Kata mereka berhenti saja, jembatan itu rapuh dan jalan didepan begitu gelap.

Aku merangkul Ibu, dengan gemeretuk gigi yang kucoba samarkan, kutatap wajah adik dengan senyum tanda siap menjadi pegangan.

Haruskah menyerah ?

Ada bisik masgul yang terlepas dalam lirih doa Ibu, ada isak tertahan dan bekas jejak tangis dipipi adikku.
Haruskah berpangku tangan ?

Lelah rasanya saling berpura, seolah semua baik-baik saja.

Jumat, 21 Juni 2013

Senyum, Kehadiran dan Kehidupan


Akhir adalah kepastian, karena awal adalah penantian.

Meminta berhenti dipertengahan hanya berarti mengimani kebohongan.

Layaknya cinta yang berarti pilihan, maka biar saja kebencian beranak, bertumpuk lalu mati hanya dengan sebuah ketulusan senyuman.

Semua miliki peran, ular yang perlahan mengintip, melata dengan desis berbisik menanti seekor tikus terlelap kekenyangan untuk jadi korban;
Rumput yang lupa disiangi, hingga besar membunuh sang inang.

Aku hanya satu diantara ratusan, ribuan jiwa-jiwa kecil nan malu, yang malam-malam melamun sambil terbangun cemas namun penasaran akan panas, dinginnya masa depan.
Aku hanya satu nama diantara tumpukan kartu tanda pengenal, yang jatuh berserak setelah dompetku dicuri orang.

Aku hanya kesederhanaan, yang kecil sendiri, namun tanpa jemu belajar, tanpa lelah berharap dan mendendangkannya lewat doa-doa dalam hati.
Karena aku memilih bangkit, meski kaki kecilku kadang tak mampu menopang, karena aku menolak lupa akan arti senyuman, kehadiran dan kehidupan.

*Kelak aku yakin kau mampu menunjukkan senyum kebanggan atas sukses yang mampu kau raih. Sampai waktu itu tiba, jangan menyerah, jangan berhenti berharap, jangan kecilkan kemampuanmu.
Semangat. Bisa !!

Didedikasikan untuk Mariska. 10 Juni.

Senin, 03 Juni 2013

Batas, Jelas


Perbedaan itu menjelma menjadi sebuah garis lurus, awalnya samar, omong kosong dan hanya berbuah celetukan, namun kian hari kian jelas, kian lurus dan tegas, sayangnya aku ada disisi berlainan, berbeda arah dan tempat aduan.
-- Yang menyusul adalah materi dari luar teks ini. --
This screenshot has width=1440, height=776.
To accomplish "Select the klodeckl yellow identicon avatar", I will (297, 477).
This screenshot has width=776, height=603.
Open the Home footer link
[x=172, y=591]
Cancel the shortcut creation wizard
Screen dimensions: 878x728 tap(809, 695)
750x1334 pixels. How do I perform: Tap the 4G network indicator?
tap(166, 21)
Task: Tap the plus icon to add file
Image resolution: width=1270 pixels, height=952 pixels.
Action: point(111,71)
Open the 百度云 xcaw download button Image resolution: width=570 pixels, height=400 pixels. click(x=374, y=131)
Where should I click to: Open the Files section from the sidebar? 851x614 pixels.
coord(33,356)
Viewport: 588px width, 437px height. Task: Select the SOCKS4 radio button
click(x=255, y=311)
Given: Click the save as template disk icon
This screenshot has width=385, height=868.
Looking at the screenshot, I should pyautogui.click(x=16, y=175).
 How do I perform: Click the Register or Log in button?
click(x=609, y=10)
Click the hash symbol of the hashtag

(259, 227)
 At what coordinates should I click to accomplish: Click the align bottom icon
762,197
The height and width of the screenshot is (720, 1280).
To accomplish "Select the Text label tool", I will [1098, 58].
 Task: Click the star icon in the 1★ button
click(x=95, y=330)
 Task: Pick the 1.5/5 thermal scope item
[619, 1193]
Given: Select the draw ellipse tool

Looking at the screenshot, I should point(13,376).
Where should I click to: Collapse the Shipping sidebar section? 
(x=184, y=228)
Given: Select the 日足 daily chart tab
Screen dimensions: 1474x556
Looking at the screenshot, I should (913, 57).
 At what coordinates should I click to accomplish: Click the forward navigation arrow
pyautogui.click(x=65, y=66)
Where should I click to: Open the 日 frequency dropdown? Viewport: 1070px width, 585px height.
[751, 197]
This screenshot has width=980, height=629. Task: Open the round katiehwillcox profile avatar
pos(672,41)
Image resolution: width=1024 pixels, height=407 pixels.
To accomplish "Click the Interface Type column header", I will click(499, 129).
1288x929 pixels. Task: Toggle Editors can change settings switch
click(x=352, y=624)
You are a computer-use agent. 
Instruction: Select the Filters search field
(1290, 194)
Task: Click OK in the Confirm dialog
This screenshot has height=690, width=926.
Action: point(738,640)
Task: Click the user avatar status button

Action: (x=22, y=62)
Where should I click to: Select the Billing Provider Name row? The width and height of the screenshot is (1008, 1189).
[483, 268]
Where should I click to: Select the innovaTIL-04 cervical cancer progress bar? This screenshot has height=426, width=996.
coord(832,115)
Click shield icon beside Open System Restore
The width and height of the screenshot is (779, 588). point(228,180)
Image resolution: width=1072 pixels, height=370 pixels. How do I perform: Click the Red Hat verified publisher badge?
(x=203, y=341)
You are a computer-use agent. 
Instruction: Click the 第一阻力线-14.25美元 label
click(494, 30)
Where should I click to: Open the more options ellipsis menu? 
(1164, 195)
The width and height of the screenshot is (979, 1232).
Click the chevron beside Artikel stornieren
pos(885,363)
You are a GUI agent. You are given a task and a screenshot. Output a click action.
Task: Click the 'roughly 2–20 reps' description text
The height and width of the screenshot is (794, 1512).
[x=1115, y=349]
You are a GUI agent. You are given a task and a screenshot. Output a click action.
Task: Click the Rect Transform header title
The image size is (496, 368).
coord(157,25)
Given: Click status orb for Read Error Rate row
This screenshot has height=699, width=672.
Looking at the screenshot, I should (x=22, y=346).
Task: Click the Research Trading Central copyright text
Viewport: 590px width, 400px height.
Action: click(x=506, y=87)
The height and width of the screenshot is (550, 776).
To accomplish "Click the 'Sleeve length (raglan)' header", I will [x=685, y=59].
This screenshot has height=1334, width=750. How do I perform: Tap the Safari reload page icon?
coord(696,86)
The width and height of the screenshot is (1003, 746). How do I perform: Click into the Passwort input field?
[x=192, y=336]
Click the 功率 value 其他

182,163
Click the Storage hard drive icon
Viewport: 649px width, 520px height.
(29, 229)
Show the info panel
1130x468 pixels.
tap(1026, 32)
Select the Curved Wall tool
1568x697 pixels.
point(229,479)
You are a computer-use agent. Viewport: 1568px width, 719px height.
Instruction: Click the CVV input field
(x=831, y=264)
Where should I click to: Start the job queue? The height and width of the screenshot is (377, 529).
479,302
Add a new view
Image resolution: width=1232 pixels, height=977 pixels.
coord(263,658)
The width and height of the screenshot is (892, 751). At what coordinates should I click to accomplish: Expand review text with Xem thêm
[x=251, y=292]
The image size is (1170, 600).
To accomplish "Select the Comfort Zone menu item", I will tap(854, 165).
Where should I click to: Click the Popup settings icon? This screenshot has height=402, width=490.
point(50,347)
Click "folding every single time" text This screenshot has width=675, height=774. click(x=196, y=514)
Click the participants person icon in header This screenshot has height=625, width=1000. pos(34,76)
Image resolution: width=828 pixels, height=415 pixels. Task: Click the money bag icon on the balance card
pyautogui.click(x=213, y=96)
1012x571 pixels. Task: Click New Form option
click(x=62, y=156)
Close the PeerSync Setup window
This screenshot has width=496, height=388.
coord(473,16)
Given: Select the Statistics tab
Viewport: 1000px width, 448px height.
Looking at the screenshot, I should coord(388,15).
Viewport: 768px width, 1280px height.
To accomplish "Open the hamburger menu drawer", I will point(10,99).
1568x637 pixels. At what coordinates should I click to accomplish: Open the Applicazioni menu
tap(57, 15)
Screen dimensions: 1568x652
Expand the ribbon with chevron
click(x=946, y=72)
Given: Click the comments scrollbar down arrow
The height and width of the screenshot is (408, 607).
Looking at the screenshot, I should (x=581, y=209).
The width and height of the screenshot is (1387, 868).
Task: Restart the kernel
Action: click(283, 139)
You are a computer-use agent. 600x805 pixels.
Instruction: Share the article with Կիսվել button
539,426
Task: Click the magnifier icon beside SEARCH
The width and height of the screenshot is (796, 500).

Pernah semua menjadi perkara kita, pernah menjadi pertimbangan, ditengah ilalang, angin musim penghujan yang membawa butiran air tercium samar, kian dekat dan berhembus menyapu riak-riak wajah kelelahan, kala itu sensasinya menenangkan.

Aku hanya tertawa. Tertawa miris rupanya.